Obviously, this didn't happen just because of US labor laws. Wages are the big driver. But laws like this do in some cases give businesses reason to look at places where wages are lower and employees are more "flexible".

It's easy for tech people who feel secure in 6-figure/year jobs to scoff at this but go and talk to someone who used to work in these types of roles how life has been over the past decade.

headz 4 hours ago||
It kind of baffles me that this needs to be a bill. I guess I'm lucky that I've never worked for a company that required me to be constantly online. (I work remotely for a US company, work European working hours, and nobody requires me to be online outside of them.)
geetee 3 hours ago||
I've worked at companies that don't outright require it, but they utilize a few workaholic employees to set an expectation sane people can't live up to. It creates a stressful environment where expectations are unclear. Combine that with the current job market and you effectively hold your employees hostage.
toomuchtodo 2 hours ago||
You are lucky. This bill is for the unlucky, because luck is not a strategy as it relates to labor rights and protections.
headz 2 hours ago||
Yeah, now I see that my message came out a bit differently than I wanted it to.
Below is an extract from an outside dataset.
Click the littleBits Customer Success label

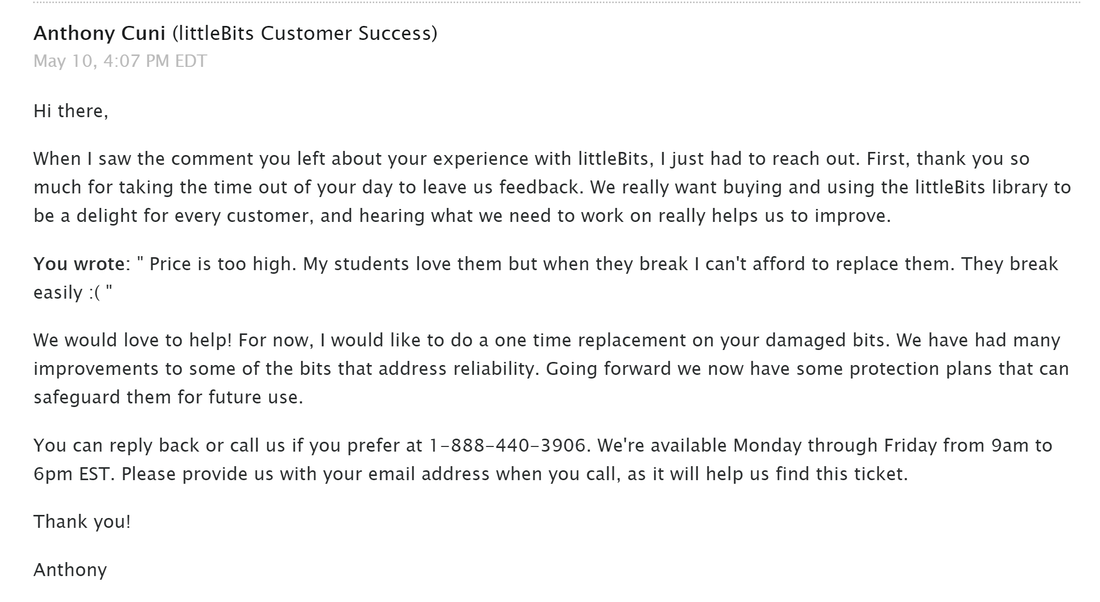click(304, 33)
What I wanted to say is that it sucks this needs to be a law instead of just being common sense.
toomuchtodo 1 hour ago||
Absolutely sucks, but it’s where we’re at, so it must be done. If your policy isn’t law, it doesn’t exist except as a suggestion.

Personally, I was very lucky. I recognize it was almost all luck. Born at the right place to the right people. Opportunities I was lucky to have because of that. Winning when gambling on relationships, professional work, and in the capital markets. I advocate for unlucky people whenever possible, because humans who did not choose to be here should not suffer due to their poor luck.
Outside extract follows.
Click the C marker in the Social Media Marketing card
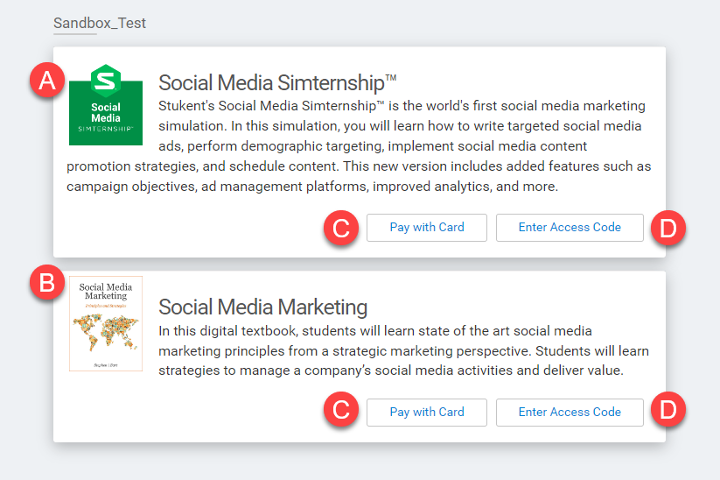Screen dimensions: 720x480 341,412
“We must take the world as it is and not as we would like it to be.” —- Maurice Allais

geor9e 3 hours ago||
it's spelled "comms" although that is still jargon and the actual headline is "contact"
cebert 6 minutes ago|
HN has a restriction on title length. I had to shorten the title somewhere. I’m curious what you would have shortened instead of just being snarky.
cactusplant7374 2 hours ago|
Michigan is becoming poorer relative to its neighboring states. Maybe not the right time for this?